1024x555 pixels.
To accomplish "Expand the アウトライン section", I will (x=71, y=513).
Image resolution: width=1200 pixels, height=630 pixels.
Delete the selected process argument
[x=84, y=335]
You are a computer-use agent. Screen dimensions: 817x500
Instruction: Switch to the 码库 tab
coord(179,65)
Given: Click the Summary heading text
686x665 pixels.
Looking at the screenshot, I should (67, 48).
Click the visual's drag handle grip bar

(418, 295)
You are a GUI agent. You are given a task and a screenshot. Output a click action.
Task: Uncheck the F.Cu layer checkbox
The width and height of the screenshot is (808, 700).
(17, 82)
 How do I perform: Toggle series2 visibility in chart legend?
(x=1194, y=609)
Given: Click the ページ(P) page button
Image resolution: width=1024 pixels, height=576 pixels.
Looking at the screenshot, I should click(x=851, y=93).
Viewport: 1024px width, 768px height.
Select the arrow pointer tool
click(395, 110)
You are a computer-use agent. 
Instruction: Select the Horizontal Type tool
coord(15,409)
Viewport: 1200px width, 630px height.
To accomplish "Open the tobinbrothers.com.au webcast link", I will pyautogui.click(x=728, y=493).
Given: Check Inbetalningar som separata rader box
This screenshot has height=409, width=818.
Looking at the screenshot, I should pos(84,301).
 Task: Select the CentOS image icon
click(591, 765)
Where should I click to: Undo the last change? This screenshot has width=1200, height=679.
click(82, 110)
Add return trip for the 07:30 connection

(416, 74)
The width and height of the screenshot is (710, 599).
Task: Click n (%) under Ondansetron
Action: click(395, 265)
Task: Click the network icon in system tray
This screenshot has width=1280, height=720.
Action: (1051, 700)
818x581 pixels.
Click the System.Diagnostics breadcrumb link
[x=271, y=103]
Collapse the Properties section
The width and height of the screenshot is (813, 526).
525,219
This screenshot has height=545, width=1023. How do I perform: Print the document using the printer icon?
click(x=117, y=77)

■ ■ ■

**Written exercise**. Can you reproduce all of the lines above verbatim, from first to last?

**Exercise answer**.
1024x555 pixels.
To accomplish "Expand the アウトライン section", I will (x=71, y=513).
Image resolution: width=1200 pixels, height=630 pixels.
Delete the selected process argument
[x=84, y=335]
You are a computer-use agent. Screen dimensions: 817x500
Instruction: Switch to the 码库 tab
coord(179,65)
Given: Click the Summary heading text
686x665 pixels.
Looking at the screenshot, I should (67, 48).
Click the visual's drag handle grip bar

(418, 295)
You are a GUI agent. You are given a task and a screenshot. Output a click action.
Task: Uncheck the F.Cu layer checkbox
The width and height of the screenshot is (808, 700).
(17, 82)
 How do I perform: Toggle series2 visibility in chart legend?
(x=1194, y=609)
Given: Click the ページ(P) page button
Image resolution: width=1024 pixels, height=576 pixels.
Looking at the screenshot, I should click(x=851, y=93).
Viewport: 1024px width, 768px height.
Select the arrow pointer tool
click(395, 110)
You are a computer-use agent. 
Instruction: Select the Horizontal Type tool
coord(15,409)
Viewport: 1200px width, 630px height.
To accomplish "Open the tobinbrothers.com.au webcast link", I will pyautogui.click(x=728, y=493).
Given: Check Inbetalningar som separata rader box
This screenshot has height=409, width=818.
Looking at the screenshot, I should pos(84,301).
 Task: Select the CentOS image icon
click(591, 765)
Where should I click to: Undo the last change? This screenshot has width=1200, height=679.
click(82, 110)
Add return trip for the 07:30 connection

(416, 74)
The width and height of the screenshot is (710, 599).
Task: Click n (%) under Ondansetron
Action: click(395, 265)
Task: Click the network icon in system tray
This screenshot has width=1280, height=720.
Action: (1051, 700)
818x581 pixels.
Click the System.Diagnostics breadcrumb link
[x=271, y=103]
Collapse the Properties section
The width and height of the screenshot is (813, 526).
525,219
This screenshot has height=545, width=1023. How do I perform: Print the document using the printer icon?
click(x=117, y=77)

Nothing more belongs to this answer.